How weird sleep schedules can affect our mental health

Much like a clock on the wall, our cells have their own 24-hour timeline. When they’re in sync, our body clock may act as a protective barrier against mental and physical illnesses.

But throw in some jet lag, a night shift or a bout of insomnia, and suddenly the clock’s hands are spinning out of sync — potentially leaving us more vulnerable to viral infections and depression, scientists say.

Richard Friedman, a professor of clinical psychiatry at Weill Cornell Medical College, recently recalled a U.S. patient who suffered from manic depression. The man became depressed after returning from a trip to Europe, but seemed to snap out of it after a fun trip out West.

His post-Europe mood changes, it turned out, weren’t caused by the back-to-reality blues. “The problem turned out to be a disruption in his circadian rhythm,” Friedman wrote in an op-ed in the New York Times Sunday Review.

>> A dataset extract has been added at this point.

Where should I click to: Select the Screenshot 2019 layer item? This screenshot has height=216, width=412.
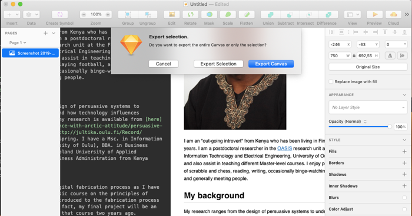[30, 53]
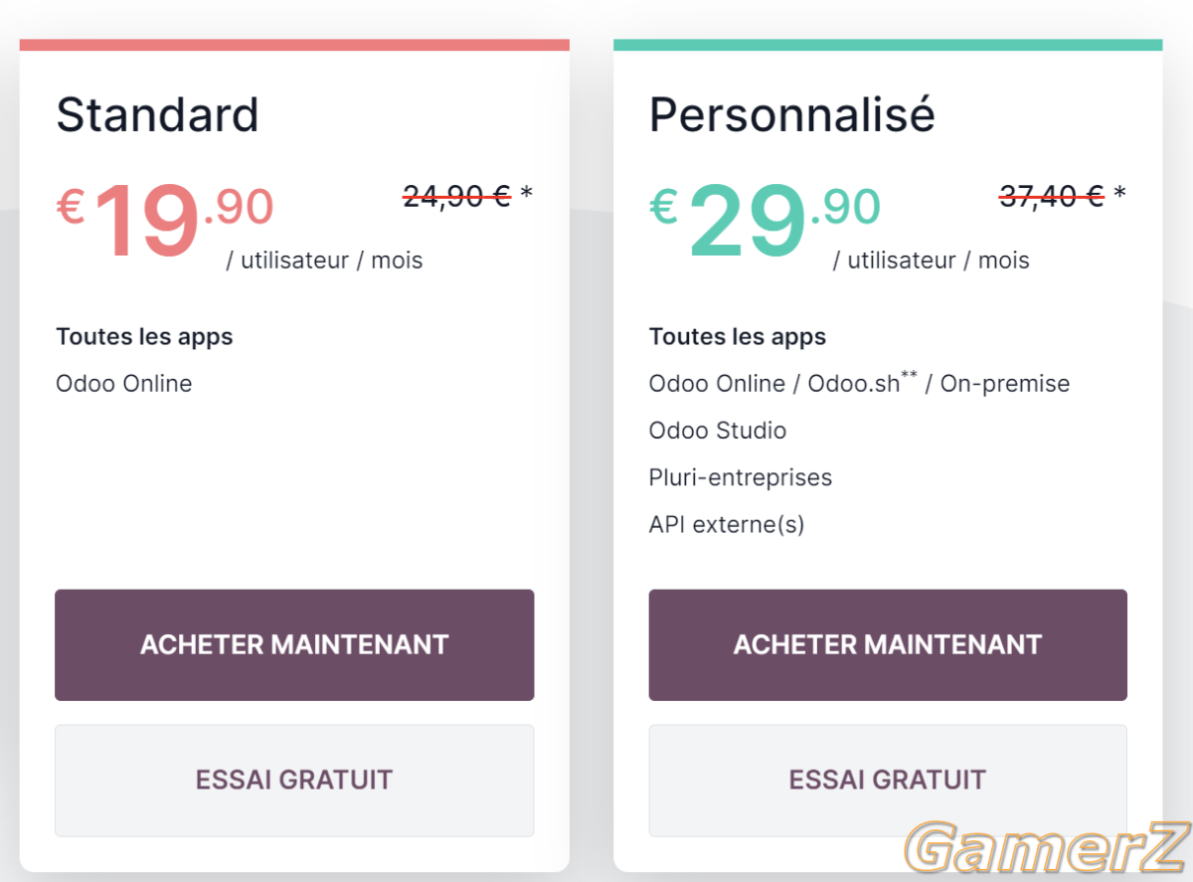Click Acheter Maintenant under the Personnalisé plan

pos(888,645)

“He didn’t need drugs; he needed the right doses of sleep and sunlight at the right time,” the psychiatrist wrote. “It turns out that that prescription could treat much of what ails us.”

That’s not to say restoring your internally driven cycles will rid you of depression or make you immune to the flu. But a growing number of studies in recent years indicate that maintaining our internal rhythm is important for our overall health.

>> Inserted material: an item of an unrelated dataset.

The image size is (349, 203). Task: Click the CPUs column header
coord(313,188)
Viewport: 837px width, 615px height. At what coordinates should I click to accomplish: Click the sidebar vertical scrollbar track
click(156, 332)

Our circadian rhythm represents the biochemical and physiological processes that rise and fall over the course of 24 hours, including those related to hormones, body temperatures and eating and digesting food.

Friedman pointed to a 2001 study that illustrated the link between sleep, sunlight and mood. In Milan, a team of psychiatrists noticed that hospitalized bipolar patients who stayed in rooms with views of the east were discharged earlier than patients with westward-facing rooms.

Francesco Beneditti and his colleagues surmised that early morning light worked as a natural antidepressant. “Natural sunlight can be an underestimated and uncontrolled light therapy for bipolar depression,” the researchers wrote.

For some people, these circadian disruptions may be baked into their genes, according to a 2013 study by scientists in California, Michigan and New York.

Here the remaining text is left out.